Es kamen zuerst Flüchtlinge aus Ostpreußen. Am 12. Januar 1945 begann der erwartete Großangriff der Roten Armee an der Weichsel. Es folgte die Vertreibung der Deutschen aus den Ostgebieten und Mittel- und Osteuropa vor und nach Ende des Zweiten Weltkrieges von 1945 bis 1950.
300 Einwohner mehr
In Buch am Forst stieg die Zahl der Bewohner in diesen Jahren von knapp 500 auf über 800 an. Sie fanden Aufnahme bei den Bauern und im Schloss mit dem Nebengebäude, wo zahlreiche Familien mit Kindern eine vorübergehende Bleibe fanden. Sie lebten in Stallungen und Remisen auf engsten Raum beieinander. Die abgeteilten Räume wurden notdürftig mit Öfen geheizt. Die gekalkten Wände in den Stallungen wurden mit Farbbändern verziert, die heute noch erhalten sind. In der Waschküche ging das Feuer unter dem Kessel nicht aus.

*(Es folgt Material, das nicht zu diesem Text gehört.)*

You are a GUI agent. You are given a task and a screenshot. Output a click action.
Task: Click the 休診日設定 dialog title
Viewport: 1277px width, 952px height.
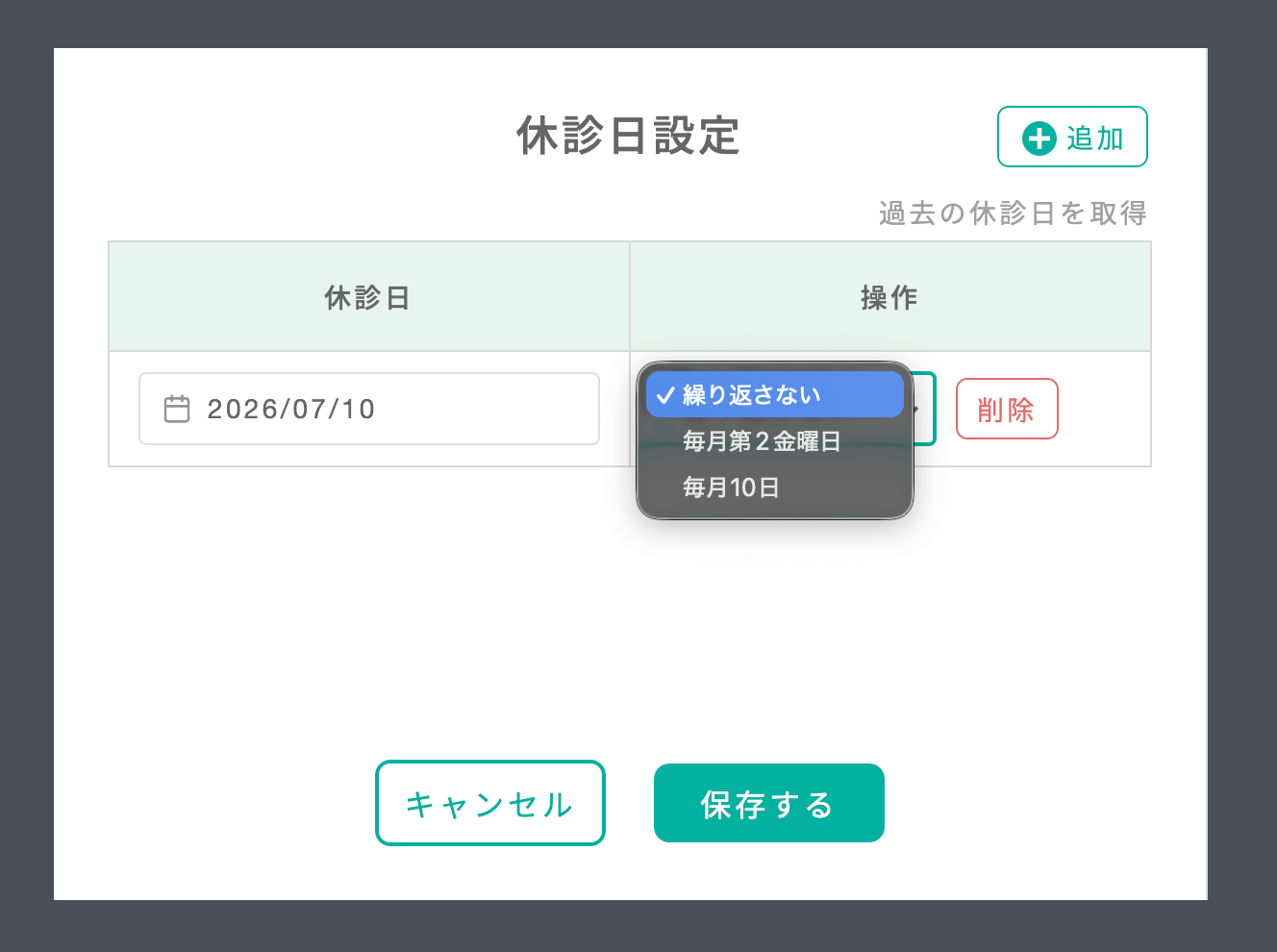[629, 136]
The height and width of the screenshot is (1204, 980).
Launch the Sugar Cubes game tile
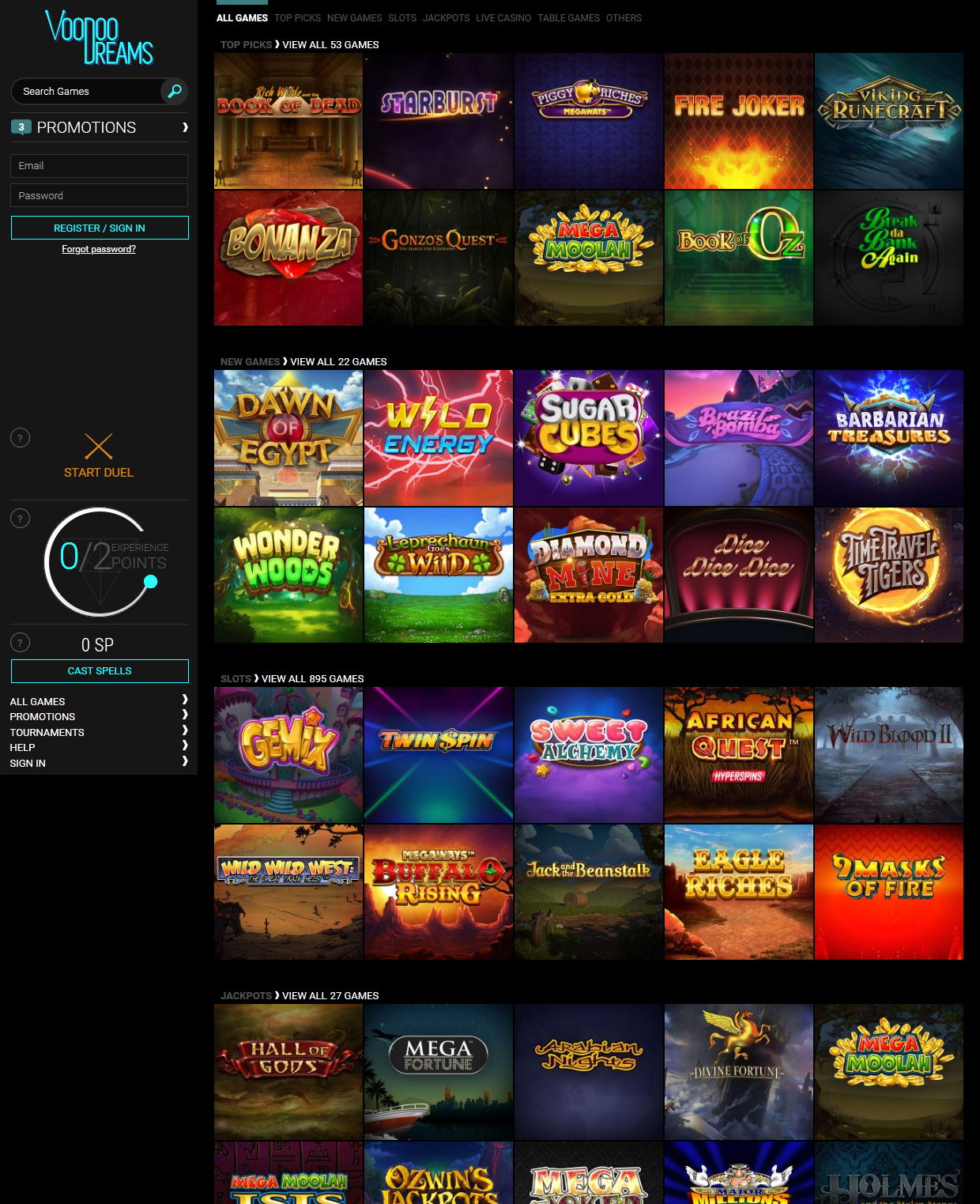click(589, 438)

Hier wurden Wäsche und Windeln gewaschen, Rübensaft oder Zwetschgenmus gekocht.
Und dann gab es noch die Baracke in der "Schmiedsgasse", dem heutigen Buchentorweg. Sie wurde 1939 für polnische Zwangsarbeiter gebaut. Und diente nach Kriegsende als Unterkunft für Flüchtlinge und Vertriebene. Mitte der 70er-Jahre wurde die Baracke abgerissen. Das Gebäude längs der Straße zwischen dem heutigen Anwesen Hagel und dem Bolzplatz maß etwa 15 mal zehn Meter und wurde durch einen breiten Mittelgang geteilt. Die Fläche ist noch heute auf einem Luftbild erkennbar.
Günter Strosetzky aus Schney kann sich noch gut an das Gebäude, die Gärten ringsherum und die Plumpsklos auf dem Hof erinnern. Er verbrachte seine Kindheit in dem Gebäude. "1962 wohnten dort noch 16 Leute. Die meisten zogen bis Mitte der 60er-Jahre weg, nur eine Familie blieb noch bis Anfang der 70er-Jahre dort", sagte er unserer Zeitung.

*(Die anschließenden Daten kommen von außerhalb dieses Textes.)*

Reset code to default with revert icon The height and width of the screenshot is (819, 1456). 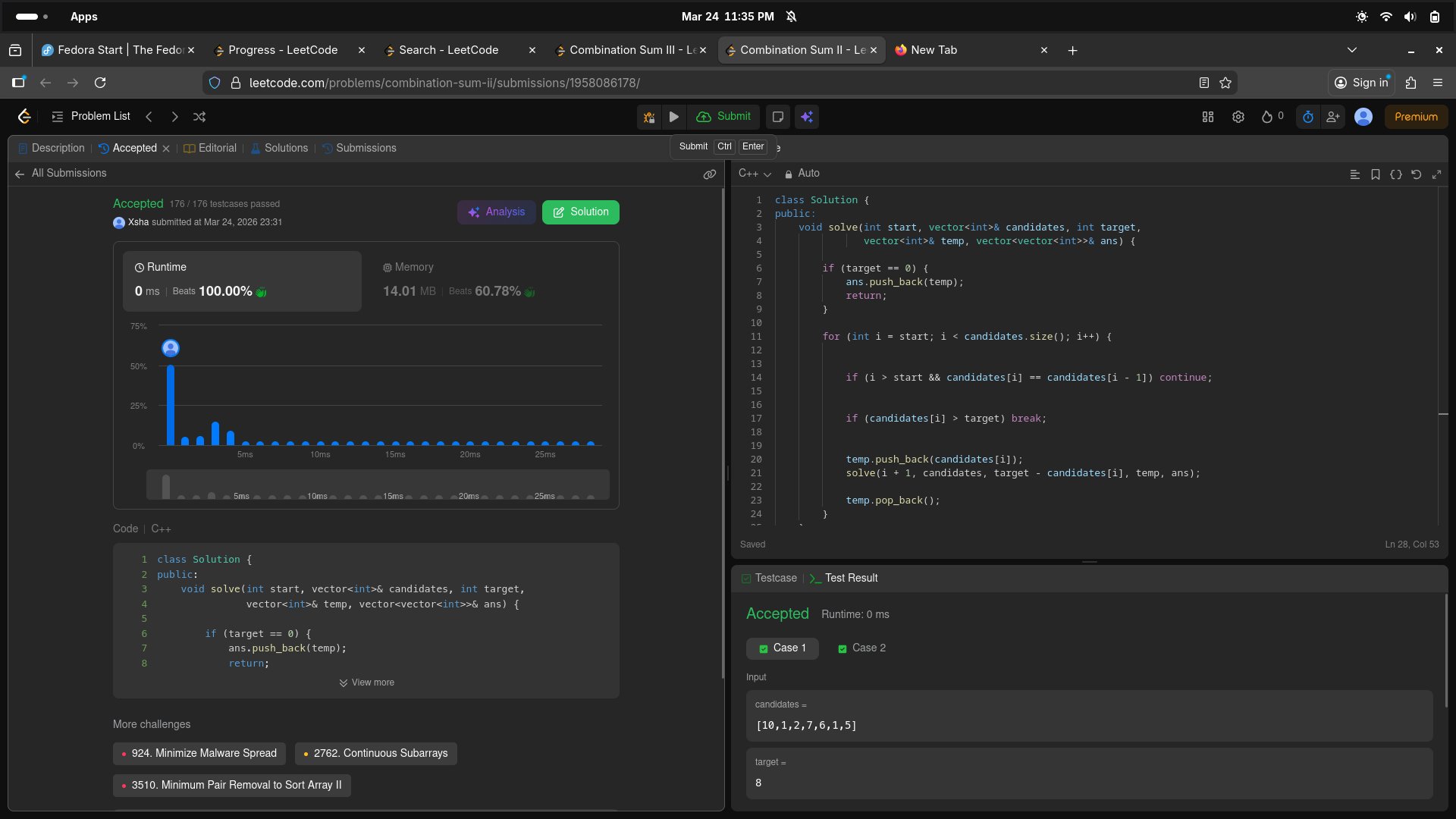1416,174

Es gab zwar elektrisches Licht, aber in den ersten Jahren keine Wasserleitung. "Das Wasser musste rund 200 Meter entfernt vom Brunnen an der alten Dorfschmiede geholt werden", erinnerte er sich.
Einfache Holzkonstruktion
Im Gebäude gab es sechs Kamine, meist waren zwei Öfen angeschlossen. Die Baracke war eine einfache Holzkonstruktion, außen verbrettert und innen mit Profilbrettern verschalt. Vom breiten Mittelgang gingen die Türen zu den einzelnen Räumen ab. Es gab kein Badezimmer, kochen, wohnen und schlafen war in einigen Fällen nur in einem Raum möglich. Wer Glück hatte, besaß ein abgetrenntes Schlafzimmer, allerdings mit offenem Durchgang.

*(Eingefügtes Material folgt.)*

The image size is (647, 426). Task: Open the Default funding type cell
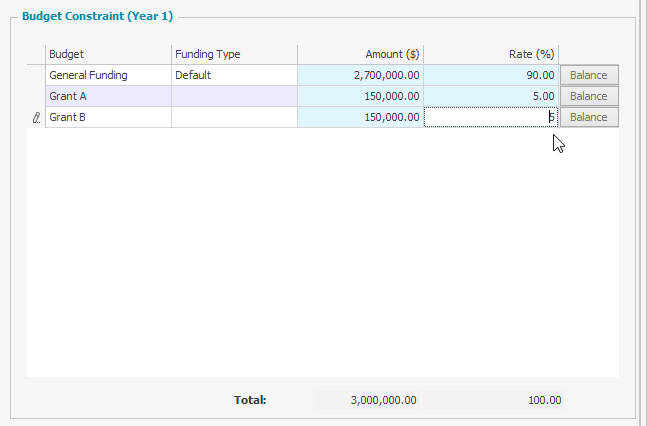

Nach Norden hin gab es einen Sickergraben, längs dem Gebäude, der in den Hutgraben mündete. Das verbrauchte Wasser wurde in den Graben geschüttet.
"Im Sommer quakten bei uns die Frösche", wusste Klaus Bartelt, Nachbar und Spielkamerad von Günter Strosetzky zu berichten. Rund um das Gebäude wurden kleine Gärten angelegt, die den kargen Speisezettel bereicherten. Der Kot aus den Plumpsklos wurde dort als Dünger vergraben. "Es war eine schöne Zeit", sagte Günter Strosetzky rückblickend. "Es ist ein einfaches Leben gewesen, wir waren aber in einer Beziehung nicht arm". In der Schule in Buch sei er von den Klassenkameraden akzeptiert worden. "Ärgerlich war es nur, wenn bei Zwistigkeiten im Kindes-und Jugendalter und auch im weiteren Leben auf mein herkömmliches Domizil hingewiesen wurde", erinnerte er sich.
Schicksalsgemeinschaft
Das Schicksal von Millionen von Flüchtlingen in heutiger Zeit kann man nicht mit dem von damals vergleichen. Die Alten im Dorf berichten von einem friedlichen Miteinander.
Die etwas weiter entfernt Wohnenden können sich schon gar nicht mehr an die Ereignisse nach 1945 erinnern. Der schreckliche Krieg hatte die Überlebenden zu einer Schicksalsgemeinschaft zusammengeschweißt. Es gab keinen Übergriffe oder Feindseligkeiten.
Allerdings war einigen der Alteingesessenen Bewohner der "Schmiedsgasse" die Baracke mit ihren Bewohnern nicht ganz geheuer. Einer von ihnen, der "Hüpfer", hätte doch oft ganz dicht am Schlot auf dem Dach gesessen, "damit er sein Diebesgut dort schnell versenken konnte, wenn die Polizei kommt", hieß es von einer Nachbarin. Andere sahen in dem letzten Bewohner der Baracke nur einen begeisterten Fan der Bucher Fußballer, der von da oben gern dem Fußballspiel auf dem nahen Sportplatz zusah.